「神野くん投げ終わったね。」

岡本先輩のその言葉で再びグラウンドに目をやると、仁がマウンドからベンチに戻っているところだった。


相手の得点はなく、1回は両チーム得点は入らなかった。


「真里亜ちゃんは神野くんのこと好きじゃないの?」


「それは、わかりません。ただの友達として好きっていう感じというか。」

「じゃぁどうしていつも神野くんばかり見てるの?それも友達として気になるから?」


そんなことを言われても、私本当に仁のことは友達として見てる、はずだから。

「もういいじゃないですか。
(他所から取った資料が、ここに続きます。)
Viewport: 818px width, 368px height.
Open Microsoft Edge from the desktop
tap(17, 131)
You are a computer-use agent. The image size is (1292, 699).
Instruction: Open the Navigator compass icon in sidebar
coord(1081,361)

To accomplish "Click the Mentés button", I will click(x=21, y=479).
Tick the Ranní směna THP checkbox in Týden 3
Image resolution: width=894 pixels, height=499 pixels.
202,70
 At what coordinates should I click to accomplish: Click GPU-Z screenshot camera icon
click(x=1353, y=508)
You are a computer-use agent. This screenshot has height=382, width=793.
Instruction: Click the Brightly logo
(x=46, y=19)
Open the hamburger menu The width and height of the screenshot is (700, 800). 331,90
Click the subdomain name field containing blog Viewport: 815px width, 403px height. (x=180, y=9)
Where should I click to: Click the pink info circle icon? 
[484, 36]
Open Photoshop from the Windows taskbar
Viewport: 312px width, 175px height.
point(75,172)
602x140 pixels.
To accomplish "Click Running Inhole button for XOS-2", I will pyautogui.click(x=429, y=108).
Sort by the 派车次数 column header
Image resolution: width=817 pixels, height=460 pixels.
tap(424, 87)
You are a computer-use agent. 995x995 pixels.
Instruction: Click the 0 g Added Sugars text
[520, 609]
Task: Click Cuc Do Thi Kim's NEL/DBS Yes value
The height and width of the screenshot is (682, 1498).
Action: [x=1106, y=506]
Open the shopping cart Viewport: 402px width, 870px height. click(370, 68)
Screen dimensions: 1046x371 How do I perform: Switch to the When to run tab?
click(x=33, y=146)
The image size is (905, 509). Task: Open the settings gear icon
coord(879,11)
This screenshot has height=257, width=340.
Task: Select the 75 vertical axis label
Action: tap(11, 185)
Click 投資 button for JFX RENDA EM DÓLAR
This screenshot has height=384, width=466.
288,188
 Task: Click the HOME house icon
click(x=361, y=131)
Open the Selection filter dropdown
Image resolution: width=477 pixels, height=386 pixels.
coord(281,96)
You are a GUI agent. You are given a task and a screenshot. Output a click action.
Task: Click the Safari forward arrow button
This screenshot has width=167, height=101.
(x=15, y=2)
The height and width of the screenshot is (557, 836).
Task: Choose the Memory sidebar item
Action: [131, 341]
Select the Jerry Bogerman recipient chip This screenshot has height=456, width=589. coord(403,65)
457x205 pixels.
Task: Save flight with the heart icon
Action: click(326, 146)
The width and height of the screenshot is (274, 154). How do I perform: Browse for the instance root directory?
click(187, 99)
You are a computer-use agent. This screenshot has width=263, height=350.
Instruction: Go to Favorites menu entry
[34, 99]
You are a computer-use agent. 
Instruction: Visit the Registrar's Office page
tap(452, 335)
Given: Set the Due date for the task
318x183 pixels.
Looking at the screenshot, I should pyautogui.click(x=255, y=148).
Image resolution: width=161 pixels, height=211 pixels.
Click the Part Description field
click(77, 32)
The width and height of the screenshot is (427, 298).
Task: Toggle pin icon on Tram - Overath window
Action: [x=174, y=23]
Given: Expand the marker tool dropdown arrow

応援しましょうよ。」


「神野くんを?」

「みんなを、です。」


話をそらそうとしたのに、それでも尚、仁を絡めてくる岡本先輩。

4番の田中先輩が出てきた。


今日もいいバッティングを期待して、みんなで応援をする。

でも、私はベンチにいる仁のことを見ていた。


無意識に。


声では、口では、田中先輩を応援してるのに、頭の中では仁のことを考えていた。


ベンチにいる仁は笑ってた。

きっと、楽しくて仕方ないんだ。


隣には尾崎先輩がいて、時々話しかけているのが見えた。


二人で笑いあっているときもあって、何がおもしろいのか楽しいのか気になる。


きっと、私があの場所にいたらすぐに聞きに行くと思う。


でも今は、そんなことできない。



―――寂しいな。


「まーりーあちゃーん。」

「岡本先輩、その呼び方なんですか。」


「愛しの仁くんが気になるんでしょ。」

「ち、違いますって!」


愛しのって、私がいつそんなことを言ったんですか。